The easier you make things the more power you will make. So we learned that the bigger air inlet the better right? Here is where things get fun. Using a turbo instead of a blower, we change from a 3” to a 4” inlet. This time the power goes up but the boost does not. Since we have the waste gate regulating the boost to 10psi we do not see an increase in boost. But we see a increase in power. Simple really, the turbo is taking some of the parasitic losses and giving them back to the crank. Giving the turbo more room to breath has allowed the turbo to make the same boost but at a lower impeller speed. Because the impeller is spinning slower the exhaust gas pressure is reduced. Anytime a piston has to push it takes power away from the crank. The higher your exhaust pressure before the turbo is the more power the piston uses to push the exhaust out of the engine. Think of it this way. The turbo did not have to WORK as hard to make 10psi of boost. Less work, more power.

Back to the blower and the impeller speed vs. boost. Now our S-trim is making 10psi of boost. The engine we have is stock. We swap engines for one with H/C/I. What happens? Boost drops. The reason for the drop in boost is directly correlated to the volumetric efficiency (VE) of an engine.
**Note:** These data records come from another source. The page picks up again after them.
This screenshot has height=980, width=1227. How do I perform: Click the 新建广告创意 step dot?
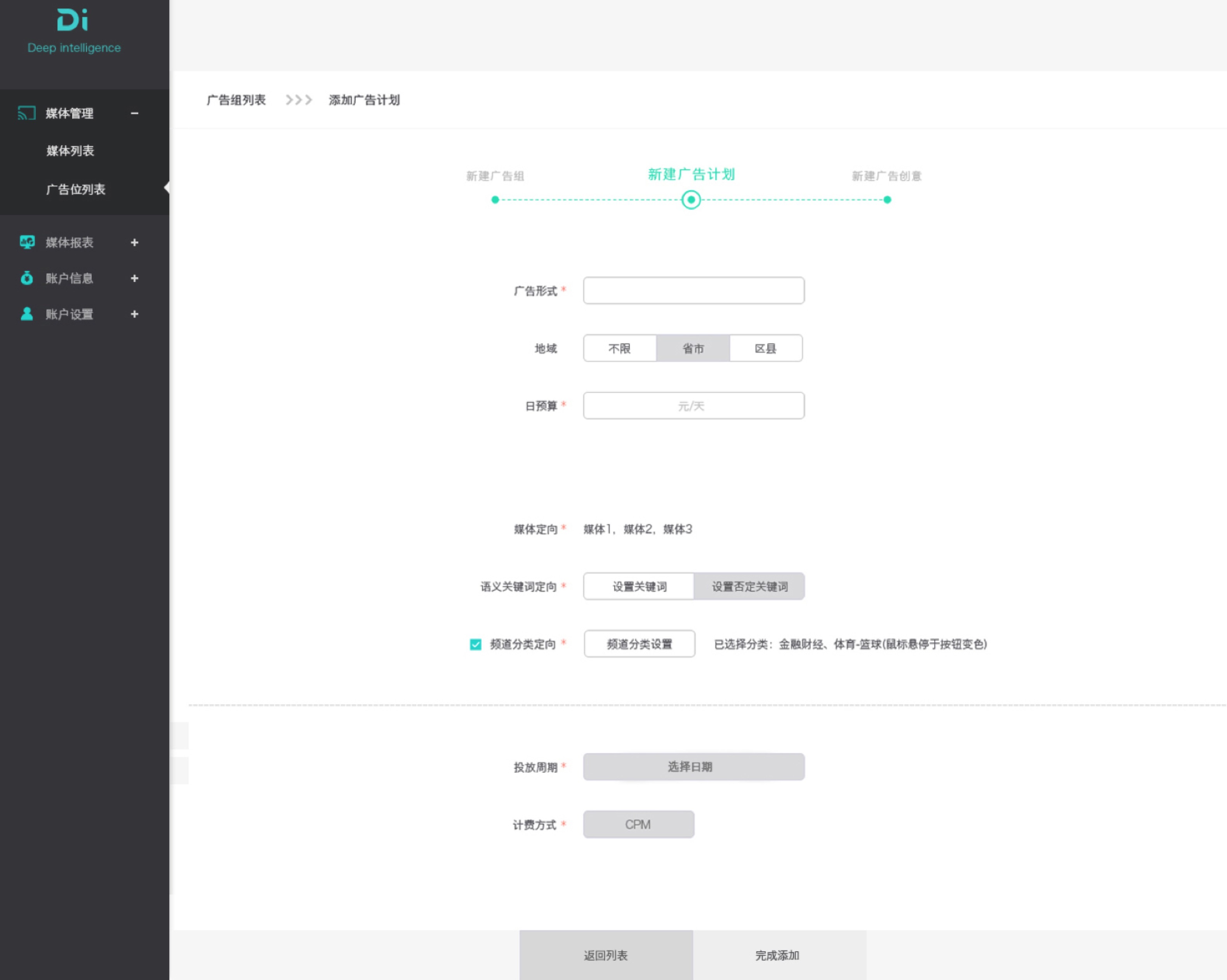point(887,200)
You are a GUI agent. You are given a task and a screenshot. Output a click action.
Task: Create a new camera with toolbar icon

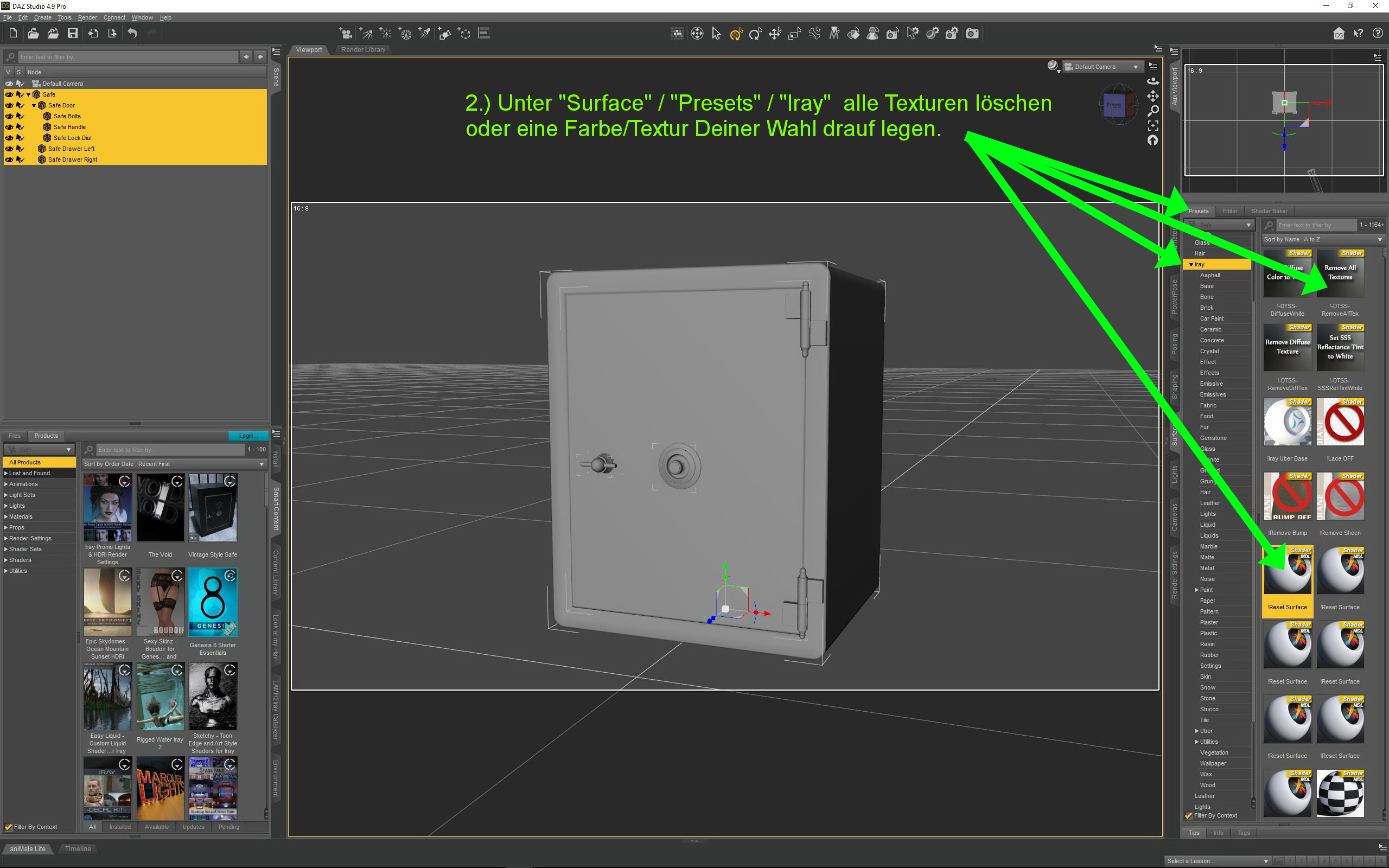pos(346,33)
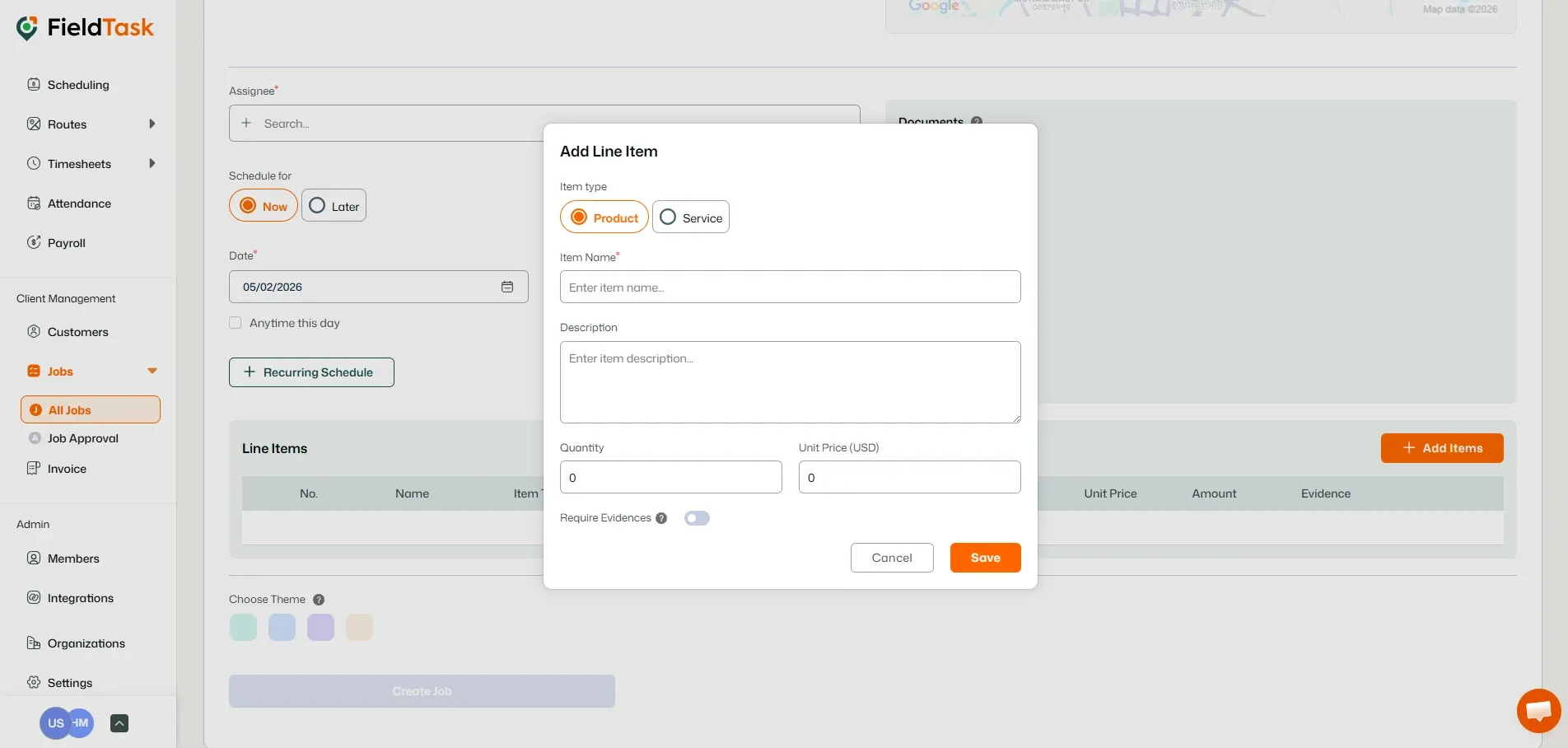1568x748 pixels.
Task: Open the Integrations icon in Admin section
Action: (34, 597)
Because the engine has added VE, the blower, still spinning the same rpm as with the stock engine, is simply not moving the cfm of air to produce the 10psi of air back-pressure in the engine. At the same time as the boost drops the power goes up. LESS BOOST, MORE POWER??? The blower is still moving the same speed. It is moving the same air too. Here is where it gets real interesting. Because the blower is not pushing as hard to move that same air into the engine less power is sucked from the crank. Remember less work, more power.

There is another reason there was adder power output as well. That is air density (AD). AD is basically the amount of air that is in a cubic foot of air. The Earth’s air has a certain amount of weight to it. As a level of reference we will use psi. The weight of the Earth’s air is 1 BAR or 14.7psi. = 1 ATM (atmosphere). 14.7psi is a standard starting point. It is the right relative humidity, air temperature and baro to achieve 0 feet of elevation or sea level. Using those three measurements you can come up with the DA. DA is basically a term used to describe the correct elevation of the air that day.

In theory if you double the amount of oxygen that goes into a engine (along with fuel) you will double the output. This is true. But to get a true double amount of power from a power adder stand point you usually need to run more than 14.7psi of boost. This is because of air temperature and parasitic loss. When you compress air in heats it. Air that is hot has LESS DENSITY. Hot air expands and so the air molecules are not as close together. This makes the air lighter or less dense. Less air means less oxygen means less power. This is why we run heat exchangers (intercoolers). Cooling the air back down will increase air density and power with in the same cfm of air. The bigger the intercooler the better. One of the reasons is air restrictions and pressure drop. You will have some drop no matter what. Some will always come from the fact that by cooling the air it becomes denser and shrinks, reducing pressure slightly. The intercooler being to small in cfm flow also causes pressure drop. This is a serious horsepower killer. The turbo is working extra hard (using engine power) to move a specific amount of air to make our 10psi of boost. The problem is you might be seeing 15psi of boost at the intercooler inlet and 10psi at the intake valve. Your turbo has to move more air than necessary taking power away from the crank in order to do it. The same goes for the down pipe and exhaust system. If it is too restrictive the engines power is used to push the exhaust out. Now don’t be running out and putting a six inch down pipe on your car. The turbine will only flow so much exhaust. You will not benefit going to anything larger that a four inch down pipe on a turbo as big as a T4-76GTS.

I hope this squashes some of the myths of boost.